En el siglo XX la crítica especializada británica propuso la pomposa etiqueta de ‘
novela de pensamiento’ para catalogar los textos de
Aldous Huxley,
Orwell y compañía. Esta denominación resultó un arma de doble filo: por un lado se alababa el trasfondo intelectual y por otro se condenaba a las editoriales a vender contados ejemplares de esos presuntos tostones que a lo postre no lo fueron, convirtiéndose en auténticos bestsellers de culto. Véase el caso de “
Un mundo feliz” o “
1984”, referentes estilísticos y filosóficos que aún hoy continúan citándose.
Entonces, ¿no son todas las novelas frutos del pensamiento?
Robertson Davies responde en “
Ángeles rebeldes” a esa cuestión algo capciosa sin proponérselo. A priori apostaríamos a que en un relato de este tipo encontraremos cultismos y tecnicismos ininteligibles, elitismo clasista, malabares mentales inasequibles, un lenguaje críptico y aséptico, personajes pagados de sí mismos -semidioses que disfrutan moviendo los hilos de sus semejantes inferiores-, esnobismo a raudales y quizá como consecuencia de lo anterior, aburrimiento, mucho aburrimiento.
Y sin embargo, “
Ángeles rebeldes”, candidata a ese dudoso honor por el currículo de su autor y la temática que aborda, se presenta como una historia inteligente sin alardear de ello. Es humilde, honesta y generosa. Cumple con los requisitos para que los puristas la admiren (ambientada en una reputada universidad canadiense de hechuras tardogóticas, protagonizada por académicos, eminencias, ratas de biblioteca, coleccionistas, prelados de mente abierta, filósofos tan irreverentes como mendicantes, y hasta por una especie de aristocracia zíngara que encaja con descaro las tradiciones medievales en la sofisticada y progresista modernidad). Hay, pues, ciencia, lógica, discurso y empirismo, exóticos toques de pensamiento mágico e historiografía, incluso se mencionan a prohombres del pasado –
Paracelso,
Rabelais- como si fueran colegas de departamento, melopeas y cotilleos. Nos sumerge en un entorno de elegidos, de cerebros privilegiados dominados por la constante sed de conocimiento. Vistos desde fuera rozan la perfección canónica y el sopor.
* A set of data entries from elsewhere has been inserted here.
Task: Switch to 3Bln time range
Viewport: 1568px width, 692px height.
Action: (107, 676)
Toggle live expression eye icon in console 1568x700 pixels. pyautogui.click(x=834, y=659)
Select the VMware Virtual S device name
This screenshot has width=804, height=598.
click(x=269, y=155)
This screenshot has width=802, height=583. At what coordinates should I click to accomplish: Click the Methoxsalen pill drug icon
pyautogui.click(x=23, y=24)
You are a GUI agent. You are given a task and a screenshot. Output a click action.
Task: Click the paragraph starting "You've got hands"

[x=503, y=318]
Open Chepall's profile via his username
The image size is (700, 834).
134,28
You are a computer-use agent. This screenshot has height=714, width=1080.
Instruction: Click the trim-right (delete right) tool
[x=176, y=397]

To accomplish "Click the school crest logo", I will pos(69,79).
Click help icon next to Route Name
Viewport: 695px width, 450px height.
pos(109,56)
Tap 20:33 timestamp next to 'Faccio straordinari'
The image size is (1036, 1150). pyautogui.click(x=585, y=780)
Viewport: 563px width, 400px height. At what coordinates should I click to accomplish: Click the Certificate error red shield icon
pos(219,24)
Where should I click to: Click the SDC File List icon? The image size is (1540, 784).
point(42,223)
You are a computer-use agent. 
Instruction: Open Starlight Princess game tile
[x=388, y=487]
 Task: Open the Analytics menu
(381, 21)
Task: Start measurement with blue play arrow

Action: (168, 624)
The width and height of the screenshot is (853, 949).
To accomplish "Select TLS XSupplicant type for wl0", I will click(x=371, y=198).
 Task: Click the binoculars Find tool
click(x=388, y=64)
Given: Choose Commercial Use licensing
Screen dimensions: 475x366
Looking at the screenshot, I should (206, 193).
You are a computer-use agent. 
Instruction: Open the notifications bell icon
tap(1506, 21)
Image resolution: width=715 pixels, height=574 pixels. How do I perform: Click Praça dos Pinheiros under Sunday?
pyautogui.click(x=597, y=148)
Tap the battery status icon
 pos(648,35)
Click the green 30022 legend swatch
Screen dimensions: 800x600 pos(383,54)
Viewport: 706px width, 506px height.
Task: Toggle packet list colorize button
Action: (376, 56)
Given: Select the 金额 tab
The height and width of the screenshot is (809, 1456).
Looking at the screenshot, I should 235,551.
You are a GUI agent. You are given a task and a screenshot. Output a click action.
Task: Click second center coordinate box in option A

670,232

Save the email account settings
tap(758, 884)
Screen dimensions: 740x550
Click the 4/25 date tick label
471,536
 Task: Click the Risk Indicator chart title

Casi nada de esto invitaría a sospechar que esta pulcra y soberbia construcción narrativa pudiera también revelarse entretenida, liviana, accesible y adictiva. Porque lo es, y con una maestría que abruma bastante más que la supuesta altura de miras que disecciona con malévolo cariño. En una atmósfera donde impera la Razón con mayúscula se cuelan las bajas pasiones, los miedos y los anhelos, en infantilismo narcisista de seres adultos supuestamente realizados, el mal de ojo gitano, las envidias insanas y las aún peores, los enamoramientos, las deudas y los dolores, las contradicciones que se arrastran y ocultan hasta que una broma las pone bajo el foco y ante el taquígrafo. Lo escatológico se mezcla con lo analítico y el tarot, el instinto con la concienzuda investigación, dios pierde a sus ángeles rebeldes y estos se instalan en las habitaciones de la
Entelequia (sobrenombre de la institución educativa que aloja y contextualiza las tramas y las vidas que pululan en ella) y lejos de ejercer como custodios se dedican a enredar en la condición humana de los anfitriones.
Es tan proverbial y lograda la capacidad de síntesis -el esfuerzo por la sencillez- de los cronistas anglosajones que ya no valoramos lo suficiente ese ejercicio virtuoso de mostrar lo inalcanzable, lo reservado a unos pocos sabios, con amenidad y sin artificios, a modo de un mero puzle apto para todas las edades. Y en esas múltiples lecturas posibles, en esos guiños para distintos niveles, caes rendido y agradecido pues tienes entre las manos una ‘novela de pensar’ y de regalo, lo estás haciendo sin que haya que lamentar muertos ni heridos.
Por cierto,
Robertson Davies se mofa sutil y elegantemente de aquellas ‘novelas de pensamiento’ a través de un personaje que asegura haber escrito una de estas, la más notable de todas, la que cambiará para siempre los paradigmas de la Humanidad. Y claro, provoca la risa.